How about a temperature controlled disconnect with 13 PVs.
Bill
Feather River Solar Electric
4291 Nekson St.
Taylorsville, CA 95983
----- Original Message -----
From: "Jeff Yago" <[email protected]>
To: "RE-wrenches" <[email protected]>
Sent: Monday, December 07, 2009 9:28 PM
Subject: Re: [RE-wrenches] large array string sizing
We are completing an institutional solar project about 120 kW going on a
large parking deck. The large spans require some really large beams to
support the multiple rows of modules since support columns are as much as
60 feet apart. In other words, adding more modules to each multiple row is
a really big structural issue and they are at the limit now.

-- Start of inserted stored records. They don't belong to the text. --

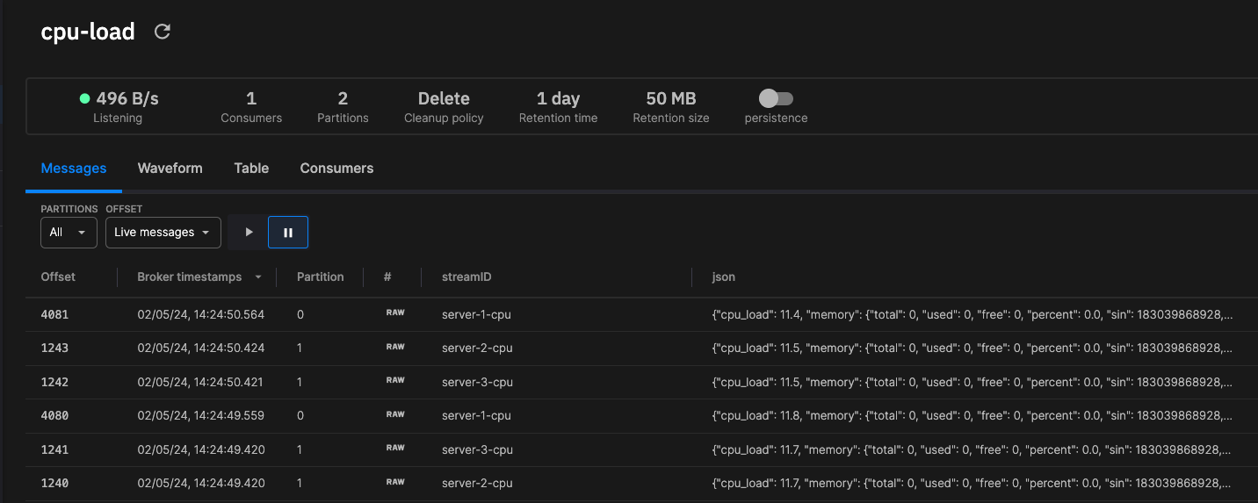Select the Messages tab
Screen dimensions: 1258x503
[x=74, y=168]
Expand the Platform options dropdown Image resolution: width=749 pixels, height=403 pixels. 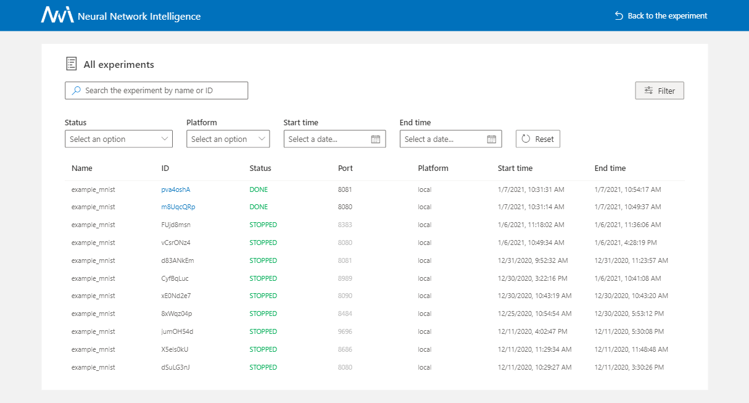(228, 138)
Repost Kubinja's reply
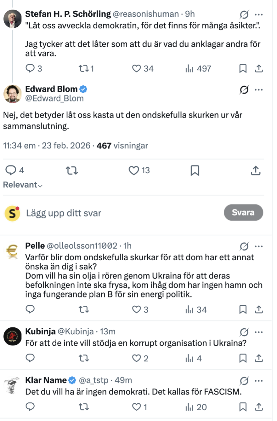This screenshot has width=277, height=421. pyautogui.click(x=83, y=358)
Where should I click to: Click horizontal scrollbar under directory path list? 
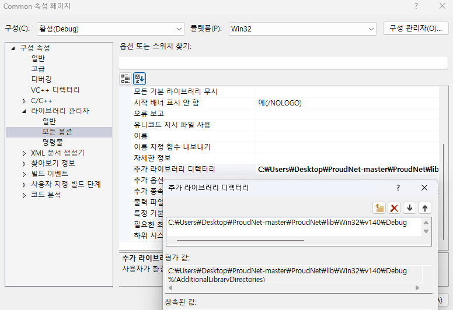click(x=241, y=239)
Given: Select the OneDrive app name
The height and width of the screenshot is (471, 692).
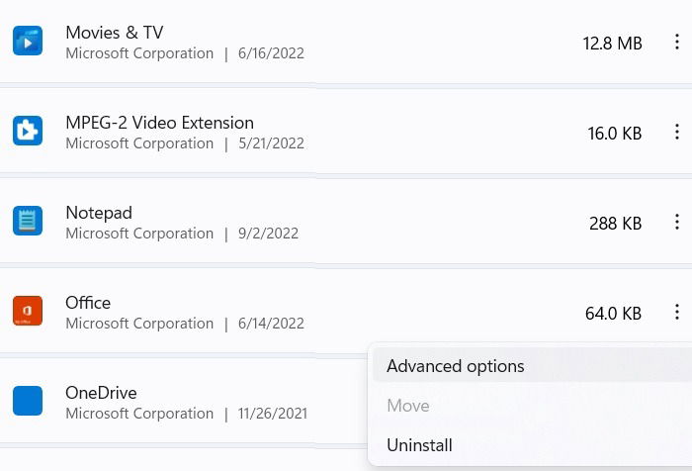Looking at the screenshot, I should pyautogui.click(x=101, y=393).
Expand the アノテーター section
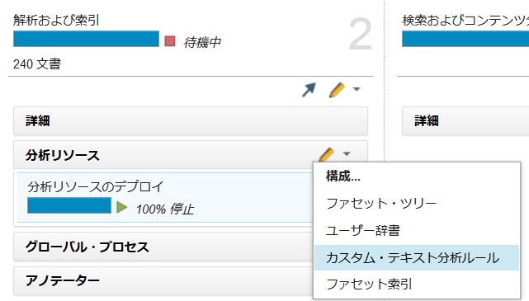The width and height of the screenshot is (529, 301). point(163,280)
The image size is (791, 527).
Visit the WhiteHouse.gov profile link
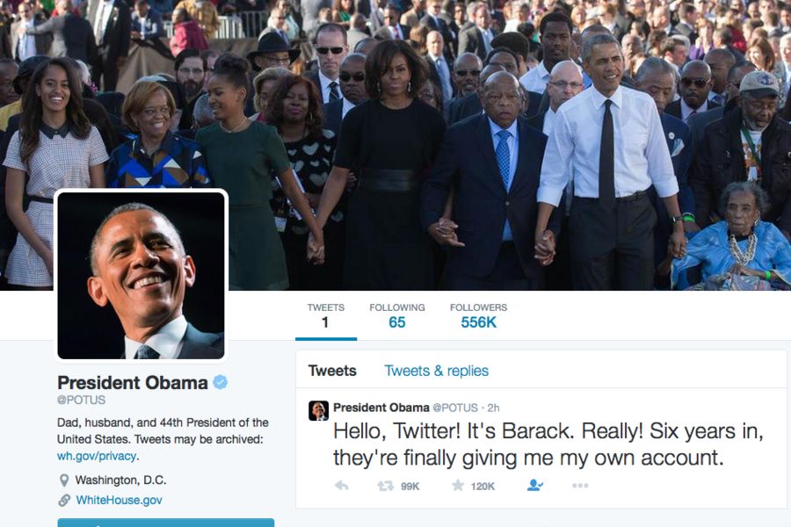(119, 501)
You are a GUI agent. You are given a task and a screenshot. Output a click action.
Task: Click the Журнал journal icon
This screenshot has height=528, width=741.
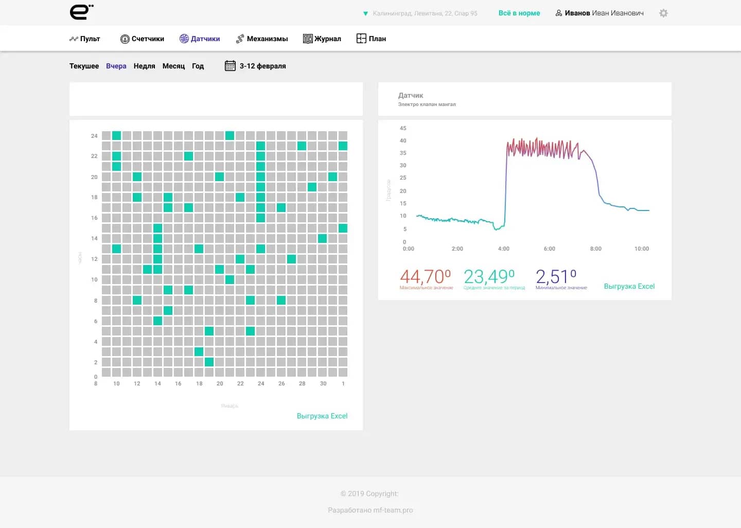pos(308,39)
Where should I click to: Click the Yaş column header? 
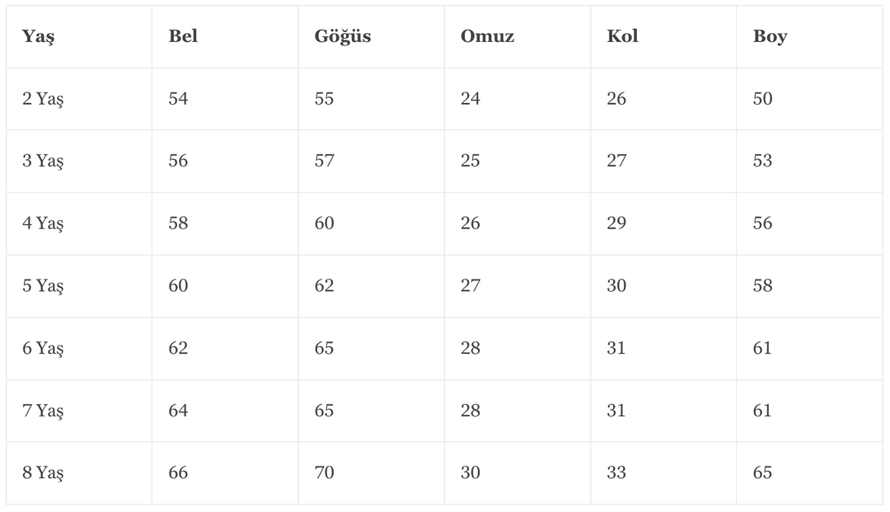pos(38,37)
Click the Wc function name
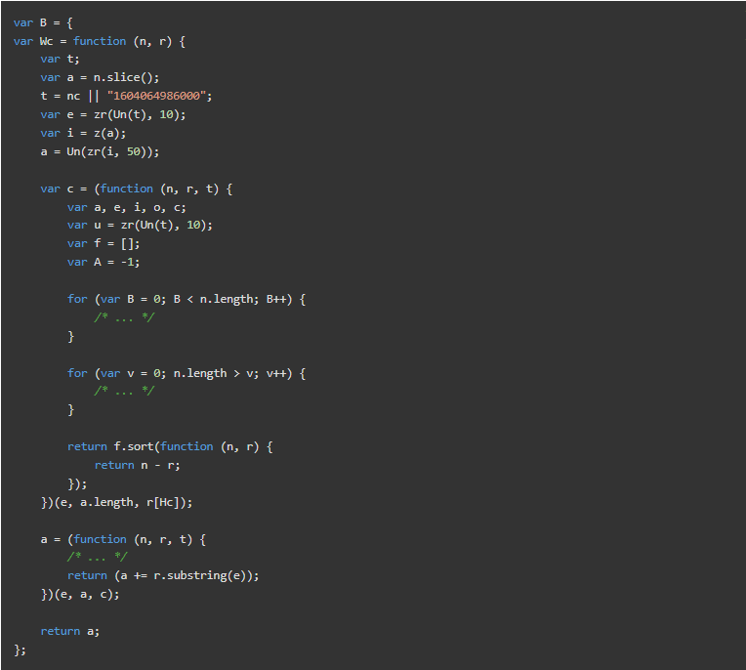The height and width of the screenshot is (670, 746). coord(46,41)
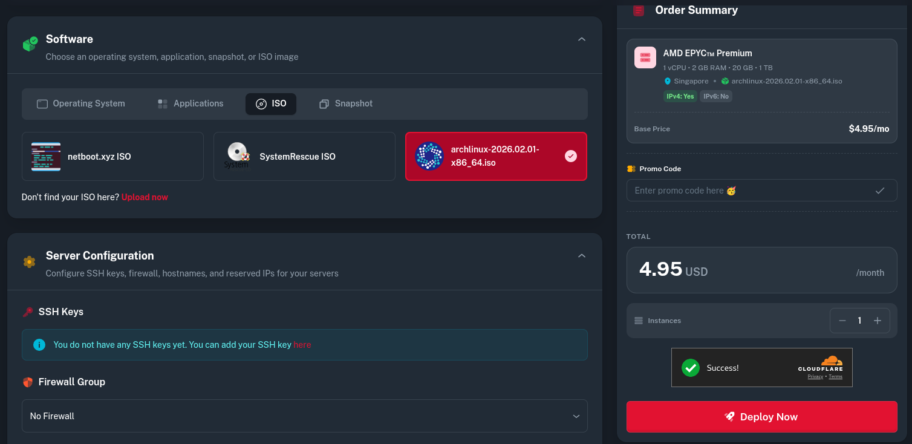912x444 pixels.
Task: Collapse the Software section chevron
Action: (581, 39)
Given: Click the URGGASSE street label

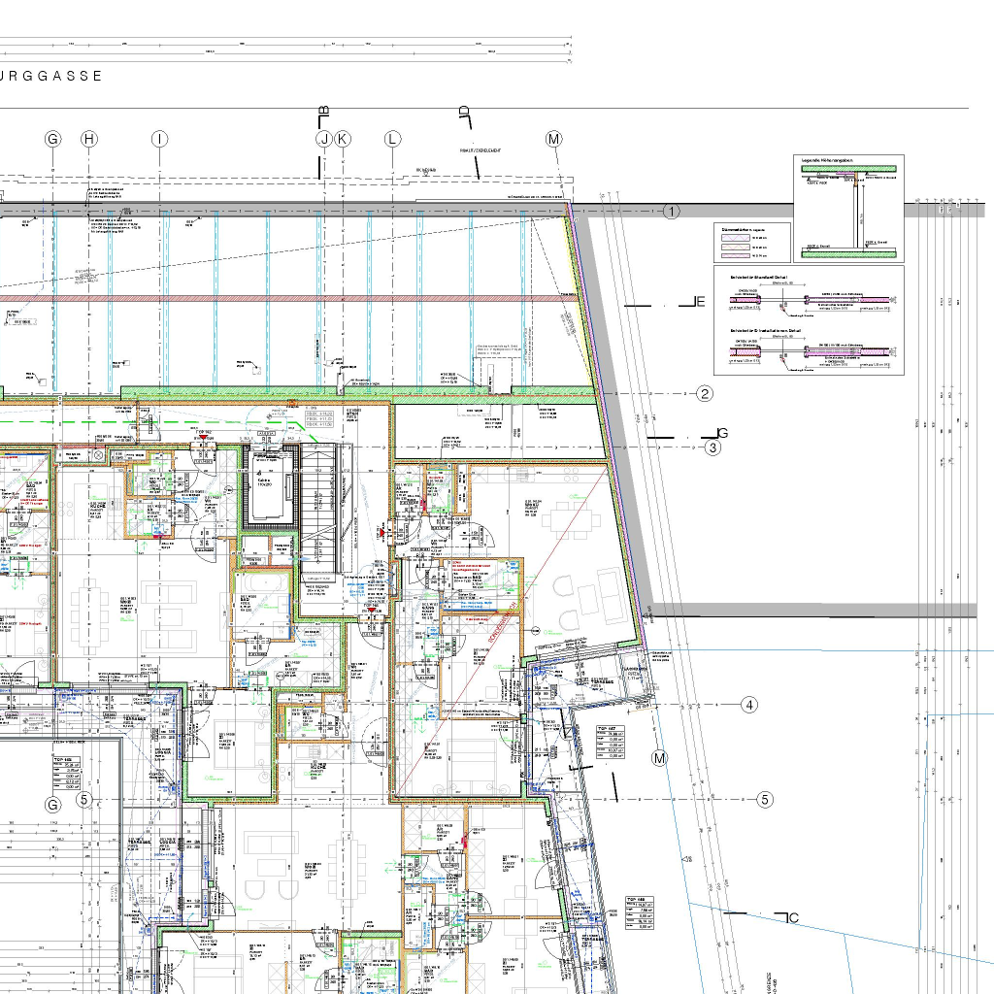Looking at the screenshot, I should (x=53, y=76).
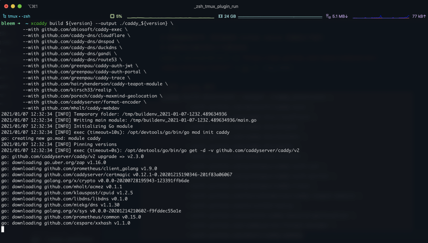Click the github.com/mholt/caddy-webdav plugin path
This screenshot has width=428, height=243.
coord(80,108)
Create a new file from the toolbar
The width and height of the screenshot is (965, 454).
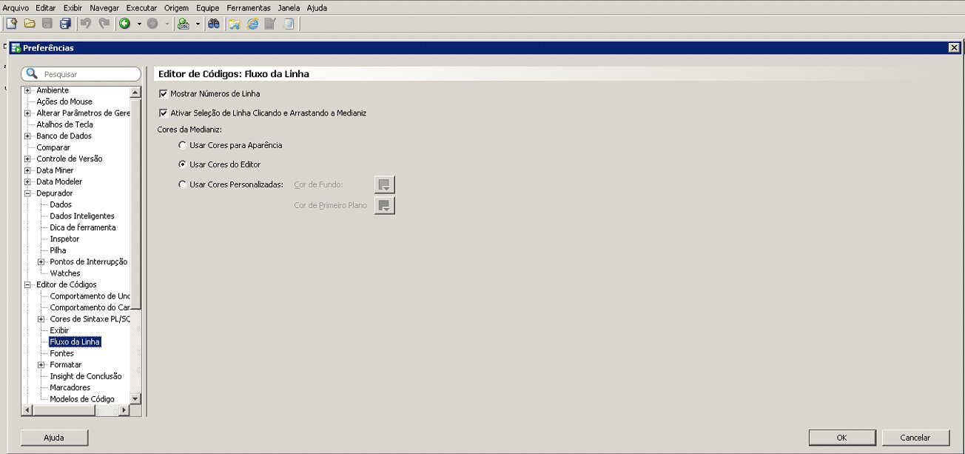pos(10,24)

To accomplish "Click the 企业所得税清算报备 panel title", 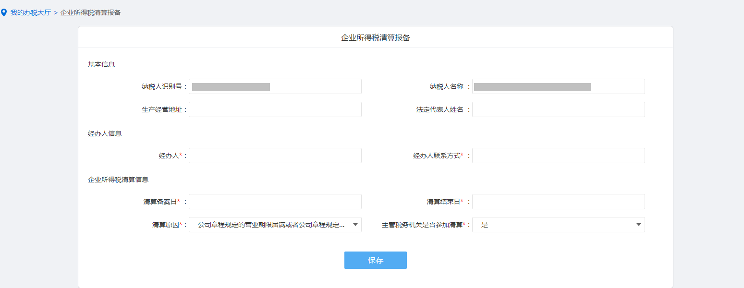I will tap(375, 38).
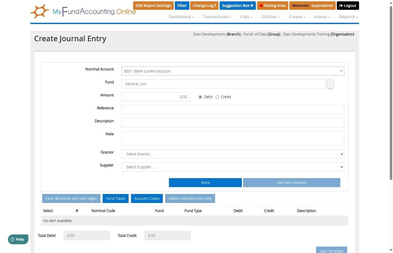
Task: Expand the Nominal Account dropdown
Action: [x=233, y=71]
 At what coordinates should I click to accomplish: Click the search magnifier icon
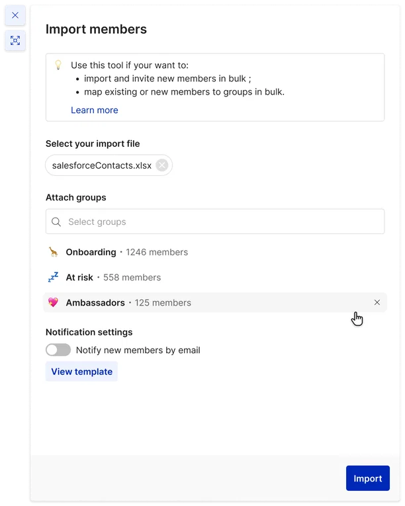pos(56,222)
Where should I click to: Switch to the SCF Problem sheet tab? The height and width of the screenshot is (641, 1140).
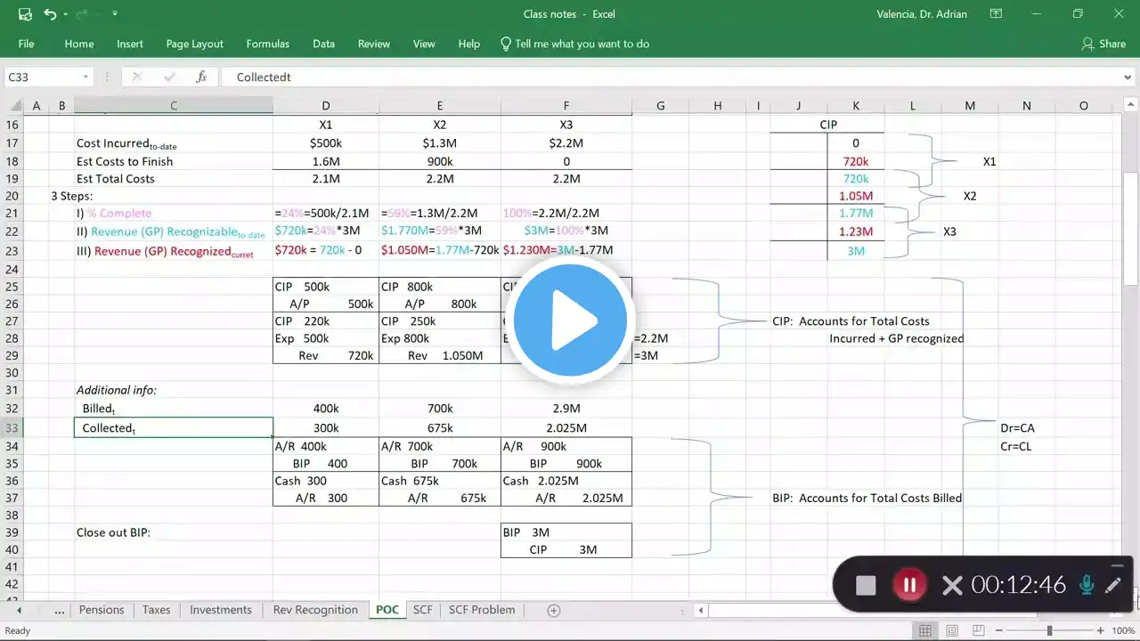[x=481, y=610]
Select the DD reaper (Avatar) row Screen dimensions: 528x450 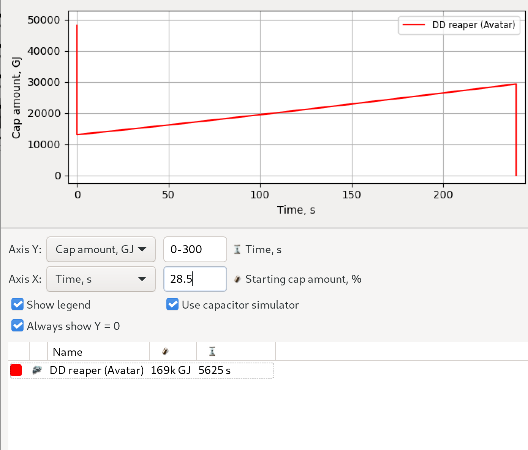(x=97, y=370)
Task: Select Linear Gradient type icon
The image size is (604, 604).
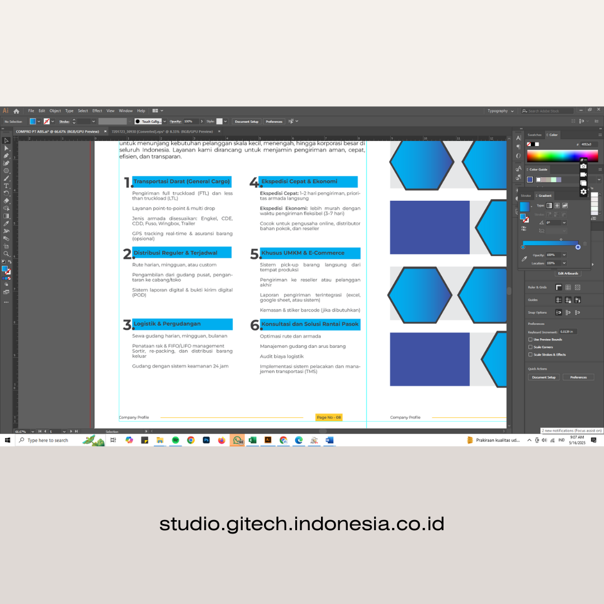Action: pos(549,205)
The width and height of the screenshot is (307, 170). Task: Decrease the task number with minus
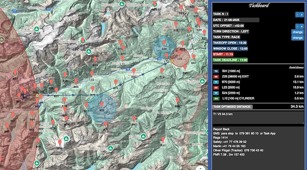(x=297, y=14)
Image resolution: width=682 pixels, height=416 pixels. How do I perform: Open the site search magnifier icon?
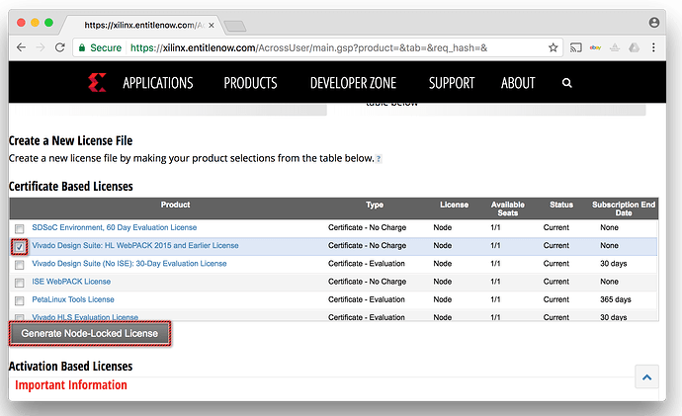coord(566,83)
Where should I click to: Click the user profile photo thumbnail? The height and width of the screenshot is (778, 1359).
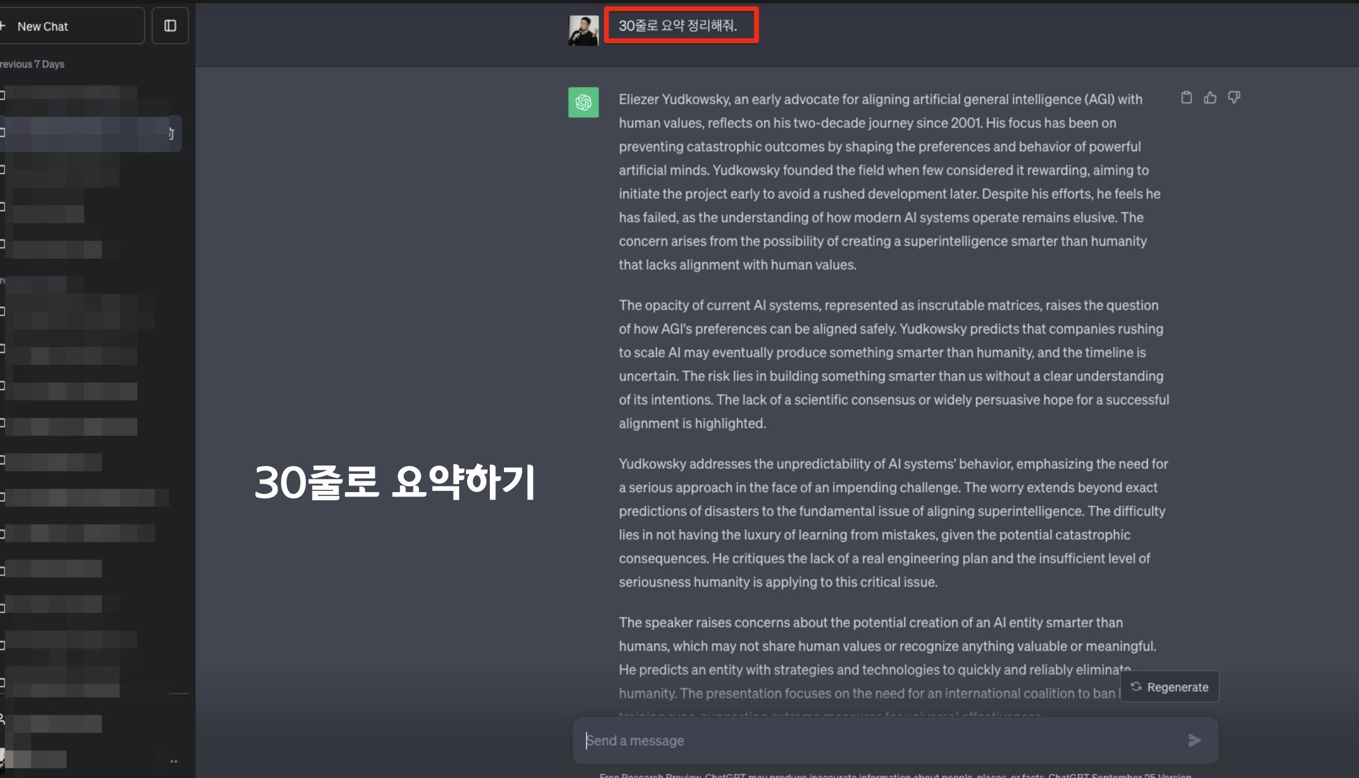(x=583, y=31)
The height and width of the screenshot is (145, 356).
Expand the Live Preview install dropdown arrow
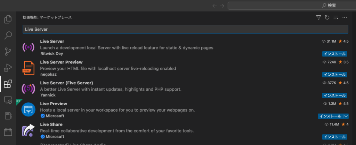click(346, 116)
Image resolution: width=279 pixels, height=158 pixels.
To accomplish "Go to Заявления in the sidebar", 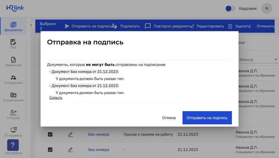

However, no matter how we design the strings, the number of modules in
each row can only be divided by 12 and multiples of 12 which is the only
combination of modules per string that also works with the number of
modules per row, the number of rows per system, and the number of modules
stacked N-S related to shading issues between rows. However,the inverter
manufacturer wants 13 modules per string to avoid low voltage cutoff on
hot summer days. if I go to 13 modules per string, I am really hitting
voltage max during average cold days and believe me, this site will see
more cold and snow days (reflections) with temperatures far below average
winter temperatures, then it will have hot summer days. The summer average
temperature is 83 degrees and I calculate the minimum array voltage is
still over 316 volts, on a 480 VAC 3 phase inverter.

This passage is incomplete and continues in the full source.